Pedro Sánchez, en el Congreso

La crisis del coronavirus alcanza a todos los lugares del mundo y también, con gran fuerza, a los sectores productivos. Incertidumbre es la palabra estrella que define la situación. Los posibles escenarios futuros son tantos y tan diferentes que ni desde el despacho de Kristalina Gueorguieva, actual directora gerente del Fondo Monetario Internacional (FMI), saben cual es el acertado.

La realidad es que la economía mundial, y en concreto la española, nunca antes se había visto en una situación similar.
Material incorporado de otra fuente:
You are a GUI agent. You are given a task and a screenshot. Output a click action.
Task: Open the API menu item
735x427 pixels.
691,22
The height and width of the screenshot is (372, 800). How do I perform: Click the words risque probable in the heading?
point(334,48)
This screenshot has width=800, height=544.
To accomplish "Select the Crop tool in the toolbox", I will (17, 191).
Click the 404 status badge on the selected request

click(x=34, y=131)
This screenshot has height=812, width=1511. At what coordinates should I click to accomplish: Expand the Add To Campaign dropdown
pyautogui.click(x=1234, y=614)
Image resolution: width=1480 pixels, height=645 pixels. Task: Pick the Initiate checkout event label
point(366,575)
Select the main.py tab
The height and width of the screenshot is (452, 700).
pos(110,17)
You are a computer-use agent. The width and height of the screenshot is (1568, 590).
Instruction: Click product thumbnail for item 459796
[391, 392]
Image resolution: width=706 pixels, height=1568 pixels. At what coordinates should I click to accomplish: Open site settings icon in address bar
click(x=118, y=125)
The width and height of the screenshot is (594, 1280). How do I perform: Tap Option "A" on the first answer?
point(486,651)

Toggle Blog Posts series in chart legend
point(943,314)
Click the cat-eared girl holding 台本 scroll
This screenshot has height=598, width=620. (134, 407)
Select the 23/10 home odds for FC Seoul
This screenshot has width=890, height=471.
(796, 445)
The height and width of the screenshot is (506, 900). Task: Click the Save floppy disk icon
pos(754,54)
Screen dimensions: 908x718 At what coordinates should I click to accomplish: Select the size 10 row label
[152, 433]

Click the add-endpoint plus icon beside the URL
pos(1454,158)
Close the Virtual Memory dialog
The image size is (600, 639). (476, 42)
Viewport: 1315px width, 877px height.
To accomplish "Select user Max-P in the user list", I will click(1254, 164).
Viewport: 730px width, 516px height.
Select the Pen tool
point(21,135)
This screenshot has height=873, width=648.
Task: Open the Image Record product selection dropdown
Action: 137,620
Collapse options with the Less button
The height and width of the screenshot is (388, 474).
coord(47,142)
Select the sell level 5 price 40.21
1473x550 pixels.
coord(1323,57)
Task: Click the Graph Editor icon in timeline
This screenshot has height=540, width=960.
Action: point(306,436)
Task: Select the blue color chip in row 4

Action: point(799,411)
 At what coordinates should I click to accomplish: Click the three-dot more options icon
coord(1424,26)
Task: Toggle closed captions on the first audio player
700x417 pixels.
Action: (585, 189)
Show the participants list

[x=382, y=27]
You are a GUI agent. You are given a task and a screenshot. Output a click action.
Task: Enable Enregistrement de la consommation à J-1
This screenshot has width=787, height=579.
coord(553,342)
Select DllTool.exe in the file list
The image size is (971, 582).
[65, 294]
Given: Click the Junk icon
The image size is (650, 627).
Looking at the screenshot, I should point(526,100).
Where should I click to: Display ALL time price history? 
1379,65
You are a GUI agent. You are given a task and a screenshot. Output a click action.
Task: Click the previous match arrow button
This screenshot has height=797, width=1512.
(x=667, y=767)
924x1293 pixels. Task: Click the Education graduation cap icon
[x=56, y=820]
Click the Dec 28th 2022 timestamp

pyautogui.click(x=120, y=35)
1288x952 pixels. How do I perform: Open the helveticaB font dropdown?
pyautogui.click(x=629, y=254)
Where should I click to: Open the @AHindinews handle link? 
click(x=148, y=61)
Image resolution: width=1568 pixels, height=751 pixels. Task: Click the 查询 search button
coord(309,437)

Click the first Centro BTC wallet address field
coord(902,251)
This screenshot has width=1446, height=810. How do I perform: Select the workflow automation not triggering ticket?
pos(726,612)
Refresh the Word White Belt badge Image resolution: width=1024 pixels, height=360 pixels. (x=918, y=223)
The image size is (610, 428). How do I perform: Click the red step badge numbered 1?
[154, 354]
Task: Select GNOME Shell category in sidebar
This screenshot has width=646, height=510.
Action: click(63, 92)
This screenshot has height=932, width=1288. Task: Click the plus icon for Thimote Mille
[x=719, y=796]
Tras la crisis de 2008 se analizaron las malas conductas realizadas por los banqueros y se impusieron medidas para evitar que se repitiese en un futuro cercano, pero esta vez es diferente.

En primer lugar, es una crisis sanitaria, lo cual deja a la economía en un segundo plano. Ahora, la prioridad no es salvar a los bancos y con ello los ahorros de miles de trabajadores, es evitar que la población se contagie y muera a causa del virus. Además, todos los enfoques económicos están supeditados a la evolución de la crisis sanitaria, porque dependiendo de cómo se desarrolle tendrá un impacto distinto. La economía está ahora mismo en manos de los sanitarios.